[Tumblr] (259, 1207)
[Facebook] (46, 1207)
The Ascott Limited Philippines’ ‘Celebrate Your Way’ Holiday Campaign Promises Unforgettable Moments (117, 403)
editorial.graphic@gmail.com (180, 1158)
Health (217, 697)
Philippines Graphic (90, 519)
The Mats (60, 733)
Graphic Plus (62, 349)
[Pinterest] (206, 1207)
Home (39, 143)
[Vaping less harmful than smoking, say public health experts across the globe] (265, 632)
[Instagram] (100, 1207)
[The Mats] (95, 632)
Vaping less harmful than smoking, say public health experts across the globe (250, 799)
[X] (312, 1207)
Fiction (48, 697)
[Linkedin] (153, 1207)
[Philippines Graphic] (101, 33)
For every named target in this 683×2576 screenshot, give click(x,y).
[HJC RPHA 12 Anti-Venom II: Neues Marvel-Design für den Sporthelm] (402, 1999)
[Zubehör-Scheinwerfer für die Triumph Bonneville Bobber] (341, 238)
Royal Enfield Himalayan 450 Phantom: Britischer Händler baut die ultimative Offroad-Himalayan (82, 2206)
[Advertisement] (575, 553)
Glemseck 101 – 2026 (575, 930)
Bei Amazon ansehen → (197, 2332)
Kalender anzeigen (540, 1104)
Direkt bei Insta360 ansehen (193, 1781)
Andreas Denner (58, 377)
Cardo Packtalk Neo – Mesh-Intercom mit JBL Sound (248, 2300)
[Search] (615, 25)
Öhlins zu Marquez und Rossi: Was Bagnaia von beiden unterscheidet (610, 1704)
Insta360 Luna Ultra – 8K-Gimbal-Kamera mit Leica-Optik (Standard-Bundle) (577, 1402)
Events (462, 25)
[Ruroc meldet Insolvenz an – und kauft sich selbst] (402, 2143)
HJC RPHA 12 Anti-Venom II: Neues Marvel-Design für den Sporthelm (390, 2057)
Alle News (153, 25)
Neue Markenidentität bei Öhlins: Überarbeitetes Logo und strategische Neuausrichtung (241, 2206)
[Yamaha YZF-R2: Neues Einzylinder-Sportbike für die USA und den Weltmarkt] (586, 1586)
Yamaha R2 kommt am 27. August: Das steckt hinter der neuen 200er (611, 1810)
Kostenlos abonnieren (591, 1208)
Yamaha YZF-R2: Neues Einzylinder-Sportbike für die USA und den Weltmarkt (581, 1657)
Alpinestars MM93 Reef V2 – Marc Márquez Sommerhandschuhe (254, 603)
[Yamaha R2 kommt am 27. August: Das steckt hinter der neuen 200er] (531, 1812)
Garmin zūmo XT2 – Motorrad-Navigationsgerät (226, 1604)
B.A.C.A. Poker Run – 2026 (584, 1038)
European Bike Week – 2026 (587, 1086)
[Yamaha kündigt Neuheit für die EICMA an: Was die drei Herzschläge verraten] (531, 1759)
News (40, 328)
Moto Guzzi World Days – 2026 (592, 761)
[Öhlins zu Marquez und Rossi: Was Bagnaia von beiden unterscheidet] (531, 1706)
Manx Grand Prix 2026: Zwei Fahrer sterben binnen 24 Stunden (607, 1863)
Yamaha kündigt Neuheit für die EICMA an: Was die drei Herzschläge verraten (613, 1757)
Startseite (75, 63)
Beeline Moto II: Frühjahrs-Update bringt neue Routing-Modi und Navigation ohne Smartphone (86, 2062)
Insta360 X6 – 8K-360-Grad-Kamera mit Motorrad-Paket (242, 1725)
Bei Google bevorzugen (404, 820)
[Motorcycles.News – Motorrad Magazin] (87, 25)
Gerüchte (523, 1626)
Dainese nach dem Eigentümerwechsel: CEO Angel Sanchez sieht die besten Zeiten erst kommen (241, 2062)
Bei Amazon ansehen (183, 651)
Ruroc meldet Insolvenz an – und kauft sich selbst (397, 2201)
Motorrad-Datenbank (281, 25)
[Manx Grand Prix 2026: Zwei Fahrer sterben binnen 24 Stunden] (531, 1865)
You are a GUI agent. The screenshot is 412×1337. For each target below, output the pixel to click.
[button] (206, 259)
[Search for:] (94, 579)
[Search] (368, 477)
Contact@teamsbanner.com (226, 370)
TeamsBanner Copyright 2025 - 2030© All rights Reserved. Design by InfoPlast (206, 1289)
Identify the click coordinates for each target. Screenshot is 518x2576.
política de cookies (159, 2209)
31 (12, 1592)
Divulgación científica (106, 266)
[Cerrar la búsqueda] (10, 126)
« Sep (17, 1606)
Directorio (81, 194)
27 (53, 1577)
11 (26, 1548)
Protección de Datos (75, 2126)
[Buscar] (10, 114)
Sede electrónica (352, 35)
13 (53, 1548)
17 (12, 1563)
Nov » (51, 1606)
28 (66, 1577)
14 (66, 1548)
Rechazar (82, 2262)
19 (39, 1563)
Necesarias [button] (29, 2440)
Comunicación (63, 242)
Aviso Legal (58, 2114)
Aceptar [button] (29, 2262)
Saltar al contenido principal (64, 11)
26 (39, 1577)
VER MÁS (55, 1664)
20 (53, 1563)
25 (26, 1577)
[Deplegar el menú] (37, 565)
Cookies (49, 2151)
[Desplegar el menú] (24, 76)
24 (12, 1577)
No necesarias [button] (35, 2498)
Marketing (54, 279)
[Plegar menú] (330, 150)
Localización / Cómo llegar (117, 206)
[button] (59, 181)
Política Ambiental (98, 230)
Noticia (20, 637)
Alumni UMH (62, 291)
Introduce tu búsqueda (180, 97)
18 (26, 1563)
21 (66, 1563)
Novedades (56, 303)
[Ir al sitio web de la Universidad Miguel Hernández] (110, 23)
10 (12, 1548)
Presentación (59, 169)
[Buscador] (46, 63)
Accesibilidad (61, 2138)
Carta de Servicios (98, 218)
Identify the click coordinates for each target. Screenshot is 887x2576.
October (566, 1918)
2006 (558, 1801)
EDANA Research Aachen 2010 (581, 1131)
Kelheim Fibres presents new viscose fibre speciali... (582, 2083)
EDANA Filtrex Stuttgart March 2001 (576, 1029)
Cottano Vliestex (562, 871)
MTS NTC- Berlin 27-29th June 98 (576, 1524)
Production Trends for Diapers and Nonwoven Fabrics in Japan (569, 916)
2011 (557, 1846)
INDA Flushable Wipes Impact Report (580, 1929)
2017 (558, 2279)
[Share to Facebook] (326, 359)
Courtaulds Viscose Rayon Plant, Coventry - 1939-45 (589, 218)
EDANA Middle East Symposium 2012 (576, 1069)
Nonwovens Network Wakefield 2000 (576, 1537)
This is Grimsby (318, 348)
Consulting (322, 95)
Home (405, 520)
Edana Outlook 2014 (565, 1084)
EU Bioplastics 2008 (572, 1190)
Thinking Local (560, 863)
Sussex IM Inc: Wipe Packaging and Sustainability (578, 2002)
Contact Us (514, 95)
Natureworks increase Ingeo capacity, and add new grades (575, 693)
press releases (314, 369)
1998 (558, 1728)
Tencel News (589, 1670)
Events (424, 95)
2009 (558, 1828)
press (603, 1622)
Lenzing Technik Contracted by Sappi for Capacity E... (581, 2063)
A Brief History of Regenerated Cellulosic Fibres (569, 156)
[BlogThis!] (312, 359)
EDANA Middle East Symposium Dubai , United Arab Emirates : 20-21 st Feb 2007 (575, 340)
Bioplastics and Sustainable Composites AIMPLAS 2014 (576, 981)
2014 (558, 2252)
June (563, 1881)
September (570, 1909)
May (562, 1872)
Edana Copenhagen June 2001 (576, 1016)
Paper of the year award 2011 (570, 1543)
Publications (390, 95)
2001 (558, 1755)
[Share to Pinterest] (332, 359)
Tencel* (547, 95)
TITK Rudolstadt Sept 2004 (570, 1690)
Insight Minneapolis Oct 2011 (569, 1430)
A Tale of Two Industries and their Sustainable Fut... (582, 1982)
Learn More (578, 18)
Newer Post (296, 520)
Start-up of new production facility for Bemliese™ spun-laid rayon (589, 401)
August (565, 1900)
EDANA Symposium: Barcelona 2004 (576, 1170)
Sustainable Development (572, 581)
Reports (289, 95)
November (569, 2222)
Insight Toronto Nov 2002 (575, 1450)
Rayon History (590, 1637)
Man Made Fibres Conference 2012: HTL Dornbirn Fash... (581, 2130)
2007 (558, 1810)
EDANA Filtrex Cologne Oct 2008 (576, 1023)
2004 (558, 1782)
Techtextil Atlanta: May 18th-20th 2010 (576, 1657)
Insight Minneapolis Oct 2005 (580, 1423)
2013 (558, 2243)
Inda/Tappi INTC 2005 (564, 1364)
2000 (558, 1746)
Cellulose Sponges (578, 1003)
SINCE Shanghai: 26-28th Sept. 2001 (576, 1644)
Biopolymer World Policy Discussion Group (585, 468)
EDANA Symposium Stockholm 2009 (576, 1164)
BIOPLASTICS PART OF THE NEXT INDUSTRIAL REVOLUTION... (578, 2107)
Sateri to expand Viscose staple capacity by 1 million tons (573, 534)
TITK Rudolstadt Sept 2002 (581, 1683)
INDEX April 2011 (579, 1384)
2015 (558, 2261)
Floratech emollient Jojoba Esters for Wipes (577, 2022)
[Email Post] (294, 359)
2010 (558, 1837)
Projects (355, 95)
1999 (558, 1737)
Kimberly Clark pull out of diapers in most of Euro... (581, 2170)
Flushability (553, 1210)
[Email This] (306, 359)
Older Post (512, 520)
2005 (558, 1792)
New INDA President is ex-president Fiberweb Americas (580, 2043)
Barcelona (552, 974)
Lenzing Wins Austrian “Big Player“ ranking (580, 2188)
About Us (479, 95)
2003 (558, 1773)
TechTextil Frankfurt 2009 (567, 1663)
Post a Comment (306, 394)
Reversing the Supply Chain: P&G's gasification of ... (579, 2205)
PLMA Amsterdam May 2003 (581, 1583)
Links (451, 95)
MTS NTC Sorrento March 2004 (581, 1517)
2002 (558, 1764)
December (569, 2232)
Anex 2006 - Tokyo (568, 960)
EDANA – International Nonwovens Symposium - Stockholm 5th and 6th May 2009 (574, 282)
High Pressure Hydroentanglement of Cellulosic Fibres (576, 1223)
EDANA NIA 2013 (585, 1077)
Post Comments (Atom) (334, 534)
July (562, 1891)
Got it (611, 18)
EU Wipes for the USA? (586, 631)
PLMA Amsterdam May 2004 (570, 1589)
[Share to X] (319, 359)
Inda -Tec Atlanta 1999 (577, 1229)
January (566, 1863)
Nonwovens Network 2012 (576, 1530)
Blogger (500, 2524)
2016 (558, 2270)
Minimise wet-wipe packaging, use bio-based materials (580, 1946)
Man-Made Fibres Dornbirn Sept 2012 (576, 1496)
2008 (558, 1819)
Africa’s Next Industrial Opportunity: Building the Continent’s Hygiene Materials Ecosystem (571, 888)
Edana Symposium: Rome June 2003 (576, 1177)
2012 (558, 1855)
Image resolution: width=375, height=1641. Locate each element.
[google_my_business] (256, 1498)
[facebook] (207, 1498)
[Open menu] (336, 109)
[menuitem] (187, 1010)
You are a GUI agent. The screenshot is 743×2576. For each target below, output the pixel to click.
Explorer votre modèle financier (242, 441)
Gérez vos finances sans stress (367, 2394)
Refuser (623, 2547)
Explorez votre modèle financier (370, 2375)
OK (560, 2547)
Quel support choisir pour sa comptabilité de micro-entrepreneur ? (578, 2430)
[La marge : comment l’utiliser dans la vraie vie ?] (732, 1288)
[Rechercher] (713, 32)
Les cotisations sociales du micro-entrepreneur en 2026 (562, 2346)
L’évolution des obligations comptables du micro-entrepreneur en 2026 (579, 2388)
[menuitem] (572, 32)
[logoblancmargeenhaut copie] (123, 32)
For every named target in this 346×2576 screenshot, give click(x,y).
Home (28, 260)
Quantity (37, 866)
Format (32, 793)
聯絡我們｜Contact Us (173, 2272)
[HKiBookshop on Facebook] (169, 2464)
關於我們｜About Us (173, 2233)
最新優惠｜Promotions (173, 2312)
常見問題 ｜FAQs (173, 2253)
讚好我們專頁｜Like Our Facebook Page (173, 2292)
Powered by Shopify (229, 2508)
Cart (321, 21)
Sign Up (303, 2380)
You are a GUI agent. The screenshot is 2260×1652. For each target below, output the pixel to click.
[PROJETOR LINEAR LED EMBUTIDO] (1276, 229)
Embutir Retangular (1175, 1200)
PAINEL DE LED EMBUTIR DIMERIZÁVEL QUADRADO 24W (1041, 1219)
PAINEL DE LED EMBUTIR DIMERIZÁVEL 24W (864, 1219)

▬▬▬

Copy exactly the line that contains "最新優惠｜Promotions (173, 2312)" and every line after it, up to and including the last line of the records.

■ **Result for this exercise**
最新優惠｜Promotions (173, 2312)
常見問題 ｜FAQs (173, 2253)
讚好我們專頁｜Like Our Facebook Page (173, 2292)
Powered by Shopify (229, 2508)
Cart (321, 21)
Sign Up (303, 2380)
You are a GUI agent. The screenshot is 2260×1652. For each target below, output the pixel to click.
[PROJETOR LINEAR LED EMBUTIDO] (1276, 229)
Embutir Retangular (1175, 1200)
PAINEL DE LED EMBUTIR DIMERIZÁVEL QUADRADO 24W (1041, 1219)
PAINEL DE LED EMBUTIR DIMERIZÁVEL 24W (864, 1219)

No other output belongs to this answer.